Sem Rabelais não existiria Ferdydurke, de Witold Gombrowicz (tradução Tomasz Barcinski; Companhia das Letras), de 1937, lançado agora pela primeira vez no Brasil. É o Brás Cubas polonês, uma folia verbal, um elogio irônico à adolescência em contraponto à "maturidade" confundida como pompa e formalismo. De repente o livro pode assumir um tom de artigo de opinião em meio à narrativa e atacar de modo divertido os "artistas" que supõem ser uma classe à parte da humanidade. Se o século 20 é "o século da confusão dos séculos", Gombrowicz leva toda essa confusão para seu texto.
RODAPÉ (3)
Existe uma crença vulgar de que o crítico é um artista frustrado, alguém que por não conseguir escrever bons poemas saiu a demolir os dos outros. Nem sempre é assim. Às vezes o crítico pode falar melhor da arte do romance do que um romancista. Prova: compare A Voz do Escritor, de A. Alvarez (Civilização Brasileira), e Cartas a um Jovem Escritor, de Mario Vargas Llosa (Alegro) - e olhe que Llosa é um resenhista de qualidade. Alvarez investiga uma questão central - o que define a voz de um autor, seu estilo próprio, o ritmo que permanece depois que as palavras se foram? - e o faz em ensaios que discutem a relação entre poesia e música, o detalhe que faz a frase iluminar o tema, a conversão do "defeito" pessoal em trunfo estético. Llosa, porém, fica apenas em generalidades, como o poder de persuasão, o tempo psicológico e a guinada narrativa, entre outros chavões das escolas de redação criativa.
UMA LÁGRIMA
Para Gianfrancesco Guarnieri, morto aos 71 anos no sábado retrasado. Como dramaturgo, fez o marco Eles não Usam Black-Tie em 1956, aos 25 anos, uma peça que resiste mais pela força dos conflitos pessoais do que pela tese ideológica que embute. Como ator, também foi marcante em clássicos como Tartufo. A segunda metade de sua carreira não manteve o mesmo nível, mas por alguns papéis na TV e sobretudo no cinema - em Gaijin ou O Quatrilho - dava para perceber que grande ator subestimado ou subaproveitado era ele.
POR QUE NÃO ME UFANO (1)
Toda vez que crimes como o de Suzana Richthofen e Daniel Cravinhos estão em pauta, uma pequena multidão de psicólogos e psicanalistas surge para dar a suposta explicação única e final para o ocorrido. A mais comum é a mais inconsistente: Suzana é um produto de uma era individualista, consumista, narcisista, etc. - como se o indivíduo fosse produto do ambiente e como se esse tipo de crime fosse exclusivo dos tempos modernos. Mas isso não é nada perto do laudo divulgado sobre Champinha, o chefe do bando que barbarizou o casal Liana e Felipe. Ele teria um "leve retardo mental" e seria absolutamente "camaleônico" e "influenciável"; ou seja, em meio a pessoas pacíficas, se tornaria pacífico...
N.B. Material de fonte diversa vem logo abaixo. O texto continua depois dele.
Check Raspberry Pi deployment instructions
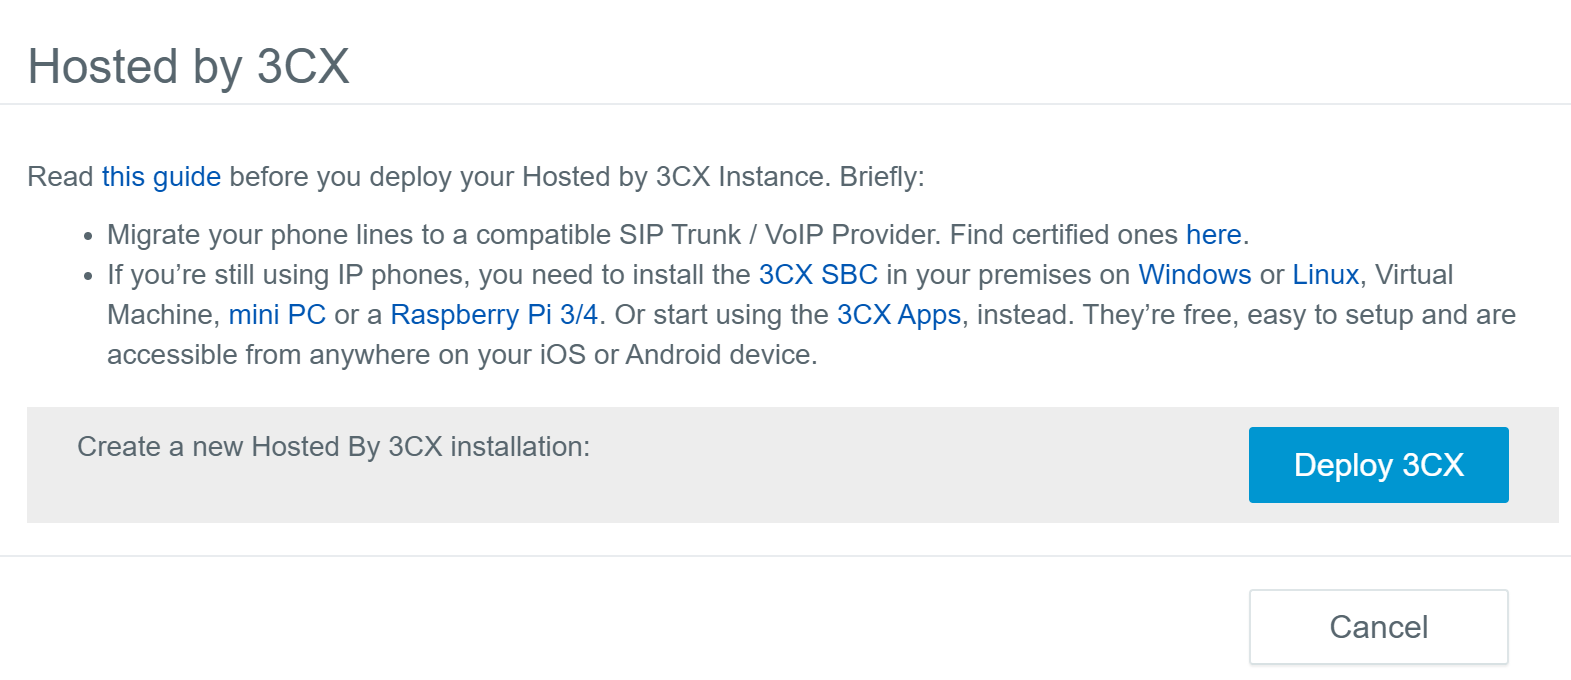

Champinha pode ser solto daqui a alguns meses porque, como menor, não respondeu por seu crime hediondo. Os juristas não ficam atrás dos psicólogos: acham que endurecer determinadas leis não é importante para a melhora da segurança pública - como se tudo fosse apenas uma questão educativa. Essa gente não chegou aos tempos realmente modernos. Nenhuma explicação é suficiente; nenhuma solução é isolada.
POR QUE NÃO ME UFANO (2)
Diz o site do PT: "O Partido dos Trabalhadores está orientando militantes, simpatizantes e todos os eleitores do presidente Luiz Inácio da Silva a utilizarem o potencial da Internet para dinamizar a campanha pela reeleição. (...) A idéia é ocupar o espaço virtual para defender os projetos da administração federal, debater o programa de governo do próximo mandato e combater a 'guerra suja' das acusações infundadas, caluniosas e criminosas que circulam com facilidade por este meio." Pois a militância entendeu da seguinte forma: entrem e xinguem qualquer pessoa na Internet que critique Lula e o PT, não importando se a crítica é baseada em fatos e argumentos.
Aforismos sem juízo
Raramente o futuro é um presente do passado.